I tried a mental-ray render at 320x240 but it took about ~20 minutes, and it was hard to tell if it made a difference at such a low res. I didn't have >2hrs for a 640x480 render.

I'm using simple spotlights, point lights, directional lights, and ambient lights, no GI or FG.

Here are two renders:
http://www.loreaxe.com/WebPosting/seuss.jpg
http://www.loreaxe.com/WebPosting/seuss2.jpg

Thanks everyone.

macmayaguy
08-25-2009, 04:36 PM
Fur can be a nightmare.

I can tell from glancing at yours you need to really crank down the "specular" color. Seriously down to to 1-10 range. Why? I have no idea.

To get rid of the dark areas you probably need to manually paint in your equalizer map, this let's you make the fur denser and lighter in certain areas. It's tedious but works pretty well.

Also, if you're using Maya Software, remember you need to select your light then go to the fur menu and add fur shadowing attributes. You'll have to do this to all lights effecting your fur. More light's the longer the render time. :-P

Personally I still render fur in MentalRay. You don't have to add the light attributes and you get the benefit of rendering to passes to help you tune it after.

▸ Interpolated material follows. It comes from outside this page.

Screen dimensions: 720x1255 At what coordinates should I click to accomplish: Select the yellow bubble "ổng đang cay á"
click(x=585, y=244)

Another trick is to use render layers to render the fur by itself and put a background shader or a black surface shader with it's alpha cranked up so that the surface renders blank and you can only have the lights you want affecting the fur in that layer. It's a second render but it's much faster and you can composite after.

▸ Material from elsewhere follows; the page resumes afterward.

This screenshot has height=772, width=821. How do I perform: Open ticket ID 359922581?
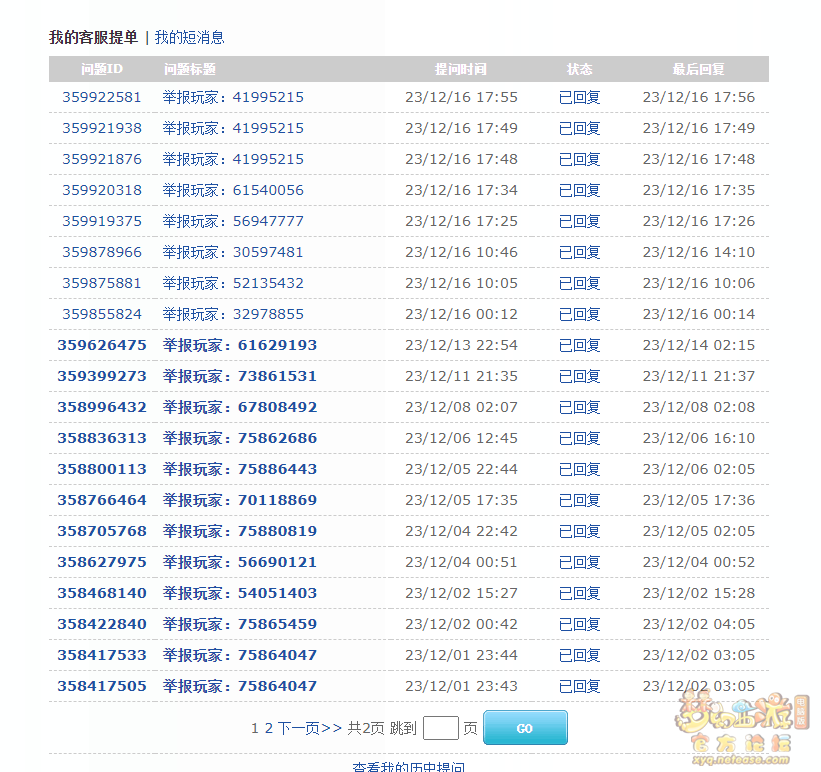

Oh and if you do render in MentalRay you can get really nice results if you turn up your sampling. At render time expense of course. Oh, and you can render 32bit which will give you MUCH finer color correction control, which is important in helping match your geometry layer later.

But if you can get the results with Maya Software go for it. It's so much faster.

Hope some of this helps.

Puppet|
08-25-2009, 04:46 PM
With mental ray...
For Fur and Hair rendering use only rasterizer mode. It's 10x faster than scanline/raytrace.
And use only "Detail Shadowmap" instead of "Raytrace Shadow" or "Regular Shadowmap".

royterr
08-25-2009, 05:08 PM
With mental ray...
For Fur and Hair rendering use only rasterizer mode. It's 10x faster than scanline/raytrace.
And use only "Detail Shadowmap" instead of "Raytrace Shadow" or "Regular Shadowmap".

but the rasteriser wont render motion blur in reflections?
what would you do if you had a fury creature moving on ice or a mirror with motion blur?

eaclou
08-25-2009, 05:25 PM
Thanks everyone, i'll try experimenting with some of those options when I get home tonight.

Hopefully using Rasterizer in MR will allow my slow computer to render at a reasonable speed (not 20 minutes for 320x240).

It's sometimes hard to find all the options for rendering when they're in 30 different places (render settings, fur object, hypershade, the light itself, camera, etc.)

SreckoM
08-25-2009, 07:40 PM
Try not to use ambient lights.
Also try to set Fur shader to Volume not Hair Primitive, I think that gives better/quicker results: Fur->Fur Render Settings

visua
08-25-2009, 08:07 PM
http://www.djx.com.au/blog/2008/06/29/tips-for-rendering-maya-fur-with-mentalray/

Puppet|
08-25-2009, 09:13 PM
but the rasteriser wont render motion blur in reflections?
what would you do if you had a fury creature moving on ice or a mirror with motion blur?
Sorry, but I have never needed it.
But if you really need it...
You may compute beauty hair pass with rasterizer, but reflection with scanline (it will be very very slow).

More suggestions hairs rendering...
1. If possible don't use transparent hair. For soft look better to use more hair count and more thin hairs.
2. Don't use area light or raytrace shadow even if scanline or raytrace.
3. If you are using rasterizer use less "shading quality" (0.2-0.5) for faster rendering.
4. Use undercoat fur with more thick hairs.

For example I have furred character with about 2-2.5 millions hairs, with 4 lights, in Full HD for 3 minutes.